Places Discussed

(Critical Guide to Settings and Places in Literature)

La Gastine

La Gastine (lah gas-TEEN). Isolated farmhouse in a remote part of the northern French region of Brittany; a calculatedly unostentatious one-story edifice set in a fertile plain interrupted by beech trees. It is the home of the Greneuc family, whose daughter, Amélie, Amaury might have married had he been so inclined; it symbolizes the quiet desolation of conventional rural existence.

Château de Couaën

Château de Couaën (SHAH-toh deh kwah-EH[N]). House about six miles distance from La Gastine, set in more precipitous country near a barren coast. It is equally remote, but even more ancient and forbidding, having served in bygone eras as a fortress. Its tower and ramparts survive, but only two of its floors remain in use, the upper one serving as the marquis’ study, library, and bedroom. The garret is now a rat-infested granary. The château plays host to futile secret gatherings of the antirevolutionary French nobility. Madame Couaën’s room is, however, exceptional; when Amaury first enters it, everything—polished antique furniture, porcelain, Irish crystal—seems to be shining.

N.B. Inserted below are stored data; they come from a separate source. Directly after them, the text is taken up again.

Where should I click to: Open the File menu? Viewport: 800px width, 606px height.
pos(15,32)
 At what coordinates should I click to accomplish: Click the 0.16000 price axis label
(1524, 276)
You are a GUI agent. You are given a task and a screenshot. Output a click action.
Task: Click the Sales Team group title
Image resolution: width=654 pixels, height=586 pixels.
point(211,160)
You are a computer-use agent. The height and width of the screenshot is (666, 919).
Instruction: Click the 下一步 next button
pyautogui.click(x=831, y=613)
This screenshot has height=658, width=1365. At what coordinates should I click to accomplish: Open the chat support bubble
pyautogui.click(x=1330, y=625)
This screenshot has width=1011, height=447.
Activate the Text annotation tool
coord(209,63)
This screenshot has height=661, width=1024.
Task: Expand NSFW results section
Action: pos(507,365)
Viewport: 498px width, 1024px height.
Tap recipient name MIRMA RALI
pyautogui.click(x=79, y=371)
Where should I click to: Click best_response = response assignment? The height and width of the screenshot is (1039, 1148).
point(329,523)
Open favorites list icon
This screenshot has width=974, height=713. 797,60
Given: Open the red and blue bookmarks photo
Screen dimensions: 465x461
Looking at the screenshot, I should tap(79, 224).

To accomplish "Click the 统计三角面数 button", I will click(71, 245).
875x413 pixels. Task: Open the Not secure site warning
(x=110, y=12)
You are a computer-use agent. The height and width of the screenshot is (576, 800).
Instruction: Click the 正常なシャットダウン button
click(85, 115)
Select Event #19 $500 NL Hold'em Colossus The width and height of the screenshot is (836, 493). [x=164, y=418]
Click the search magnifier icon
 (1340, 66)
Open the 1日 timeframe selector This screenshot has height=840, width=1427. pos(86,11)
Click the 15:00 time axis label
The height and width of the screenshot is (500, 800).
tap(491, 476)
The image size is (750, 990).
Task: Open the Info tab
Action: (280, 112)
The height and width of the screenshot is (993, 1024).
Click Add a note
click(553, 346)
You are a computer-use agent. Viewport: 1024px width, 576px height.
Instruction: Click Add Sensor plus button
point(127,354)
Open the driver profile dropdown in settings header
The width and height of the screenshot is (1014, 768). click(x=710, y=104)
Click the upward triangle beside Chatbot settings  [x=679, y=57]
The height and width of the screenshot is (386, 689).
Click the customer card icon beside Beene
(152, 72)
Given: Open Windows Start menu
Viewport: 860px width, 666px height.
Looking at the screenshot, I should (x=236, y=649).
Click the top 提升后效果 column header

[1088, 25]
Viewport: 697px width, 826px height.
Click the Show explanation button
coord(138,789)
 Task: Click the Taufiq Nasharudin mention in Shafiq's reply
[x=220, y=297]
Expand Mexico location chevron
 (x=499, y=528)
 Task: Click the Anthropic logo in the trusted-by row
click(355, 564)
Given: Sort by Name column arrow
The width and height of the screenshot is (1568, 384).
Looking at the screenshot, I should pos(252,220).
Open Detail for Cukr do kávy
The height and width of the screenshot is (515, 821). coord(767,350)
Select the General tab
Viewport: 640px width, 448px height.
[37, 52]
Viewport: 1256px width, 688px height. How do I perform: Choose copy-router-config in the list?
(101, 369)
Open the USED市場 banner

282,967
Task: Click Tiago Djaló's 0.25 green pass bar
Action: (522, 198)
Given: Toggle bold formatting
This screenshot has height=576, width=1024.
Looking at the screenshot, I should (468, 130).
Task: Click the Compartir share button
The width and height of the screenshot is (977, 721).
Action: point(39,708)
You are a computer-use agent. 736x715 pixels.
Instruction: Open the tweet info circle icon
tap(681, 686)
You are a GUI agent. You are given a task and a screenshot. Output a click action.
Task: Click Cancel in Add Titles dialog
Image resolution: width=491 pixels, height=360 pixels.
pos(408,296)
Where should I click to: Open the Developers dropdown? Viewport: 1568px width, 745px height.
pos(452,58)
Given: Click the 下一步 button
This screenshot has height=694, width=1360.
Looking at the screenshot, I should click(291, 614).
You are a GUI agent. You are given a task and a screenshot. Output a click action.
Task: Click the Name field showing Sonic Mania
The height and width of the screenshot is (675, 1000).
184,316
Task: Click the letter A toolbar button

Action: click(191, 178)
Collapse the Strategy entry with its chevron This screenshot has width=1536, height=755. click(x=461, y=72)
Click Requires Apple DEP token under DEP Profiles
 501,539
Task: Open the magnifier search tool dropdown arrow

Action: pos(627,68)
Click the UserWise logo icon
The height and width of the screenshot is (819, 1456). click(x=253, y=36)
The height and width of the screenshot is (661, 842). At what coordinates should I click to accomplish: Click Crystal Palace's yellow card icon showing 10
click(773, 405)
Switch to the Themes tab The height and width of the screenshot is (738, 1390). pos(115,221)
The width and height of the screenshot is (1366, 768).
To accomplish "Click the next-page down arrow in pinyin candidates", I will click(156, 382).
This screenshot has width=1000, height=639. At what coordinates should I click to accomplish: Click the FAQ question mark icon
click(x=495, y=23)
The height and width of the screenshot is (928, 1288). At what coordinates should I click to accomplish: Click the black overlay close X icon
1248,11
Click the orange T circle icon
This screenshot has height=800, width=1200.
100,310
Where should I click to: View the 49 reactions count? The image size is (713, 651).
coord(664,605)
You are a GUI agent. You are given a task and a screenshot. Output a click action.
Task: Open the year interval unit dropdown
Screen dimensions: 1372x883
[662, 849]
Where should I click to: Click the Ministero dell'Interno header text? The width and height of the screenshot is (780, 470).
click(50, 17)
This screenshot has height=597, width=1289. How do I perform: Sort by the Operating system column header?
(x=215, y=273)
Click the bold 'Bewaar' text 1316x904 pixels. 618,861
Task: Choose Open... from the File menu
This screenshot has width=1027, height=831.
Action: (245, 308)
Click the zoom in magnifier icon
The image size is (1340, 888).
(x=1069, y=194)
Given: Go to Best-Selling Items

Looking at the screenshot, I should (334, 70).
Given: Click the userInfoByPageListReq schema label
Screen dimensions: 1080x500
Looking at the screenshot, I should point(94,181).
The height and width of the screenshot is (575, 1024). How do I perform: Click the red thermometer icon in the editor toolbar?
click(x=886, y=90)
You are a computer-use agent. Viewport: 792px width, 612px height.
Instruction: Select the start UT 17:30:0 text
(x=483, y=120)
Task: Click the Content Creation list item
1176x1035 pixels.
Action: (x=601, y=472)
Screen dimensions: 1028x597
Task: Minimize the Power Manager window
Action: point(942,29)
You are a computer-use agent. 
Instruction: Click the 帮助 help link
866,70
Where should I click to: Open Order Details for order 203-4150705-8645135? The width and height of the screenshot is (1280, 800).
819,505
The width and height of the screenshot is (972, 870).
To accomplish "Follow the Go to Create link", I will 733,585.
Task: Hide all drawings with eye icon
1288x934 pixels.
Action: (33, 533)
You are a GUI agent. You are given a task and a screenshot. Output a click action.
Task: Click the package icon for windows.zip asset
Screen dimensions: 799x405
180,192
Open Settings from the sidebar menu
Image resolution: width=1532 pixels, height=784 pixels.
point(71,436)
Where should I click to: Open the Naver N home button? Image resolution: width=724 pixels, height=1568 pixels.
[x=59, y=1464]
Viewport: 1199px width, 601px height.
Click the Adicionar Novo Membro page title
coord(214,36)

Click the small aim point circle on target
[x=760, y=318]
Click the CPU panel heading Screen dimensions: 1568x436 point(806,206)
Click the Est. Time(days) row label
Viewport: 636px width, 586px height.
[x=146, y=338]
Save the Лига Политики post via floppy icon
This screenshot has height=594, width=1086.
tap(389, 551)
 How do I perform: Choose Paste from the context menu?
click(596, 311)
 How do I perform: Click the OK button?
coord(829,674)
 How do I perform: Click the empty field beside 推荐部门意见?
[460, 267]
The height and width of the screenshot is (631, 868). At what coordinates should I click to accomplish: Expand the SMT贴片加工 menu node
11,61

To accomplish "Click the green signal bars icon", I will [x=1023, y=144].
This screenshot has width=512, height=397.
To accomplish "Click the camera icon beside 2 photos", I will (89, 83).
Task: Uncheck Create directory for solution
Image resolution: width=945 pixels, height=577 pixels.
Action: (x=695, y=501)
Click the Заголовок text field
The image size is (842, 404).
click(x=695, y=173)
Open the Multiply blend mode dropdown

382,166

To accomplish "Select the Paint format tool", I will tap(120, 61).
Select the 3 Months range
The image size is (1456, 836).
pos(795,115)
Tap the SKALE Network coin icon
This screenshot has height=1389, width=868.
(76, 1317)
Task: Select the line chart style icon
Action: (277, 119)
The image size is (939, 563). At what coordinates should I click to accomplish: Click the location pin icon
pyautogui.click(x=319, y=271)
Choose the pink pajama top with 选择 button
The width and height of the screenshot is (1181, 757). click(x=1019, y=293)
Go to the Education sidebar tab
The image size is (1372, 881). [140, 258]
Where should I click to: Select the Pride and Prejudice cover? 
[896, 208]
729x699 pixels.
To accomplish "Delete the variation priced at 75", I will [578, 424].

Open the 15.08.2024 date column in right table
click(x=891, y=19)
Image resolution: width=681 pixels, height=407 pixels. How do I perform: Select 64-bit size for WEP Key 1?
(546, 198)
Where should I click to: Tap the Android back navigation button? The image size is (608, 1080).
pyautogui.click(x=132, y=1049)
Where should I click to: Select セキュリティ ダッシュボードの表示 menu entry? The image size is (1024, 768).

Saint-Pierre-de-Mer (sahn-pyehr-de-mer). Mountain chapel overlooking a boulder-strewn bay, maintained by Madame Couaën—who contrasts the wild landscape in which it is set with her native Ireland. The ruins of a stone watch tower stand on the edge of the cliff, where the marquis decides to raise and keep a lighthouse after his wife’s death. Amaury’s obsession with the imagery of water begins at Saint-Pierre; once he has been there he continually thinks of human emotions in terms of their analogy...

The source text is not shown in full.